* **Work instructions**: Your answer must be an exact copy of every record below.

Stored items:
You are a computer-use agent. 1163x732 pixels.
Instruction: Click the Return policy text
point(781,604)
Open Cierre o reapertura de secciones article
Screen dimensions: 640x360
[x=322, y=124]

* **Exercise output**:
You are a computer-use agent. 1163x732 pixels.
Instruction: Click the Return policy text
point(781,604)
Open Cierre o reapertura de secciones article
Screen dimensions: 640x360
[x=322, y=124]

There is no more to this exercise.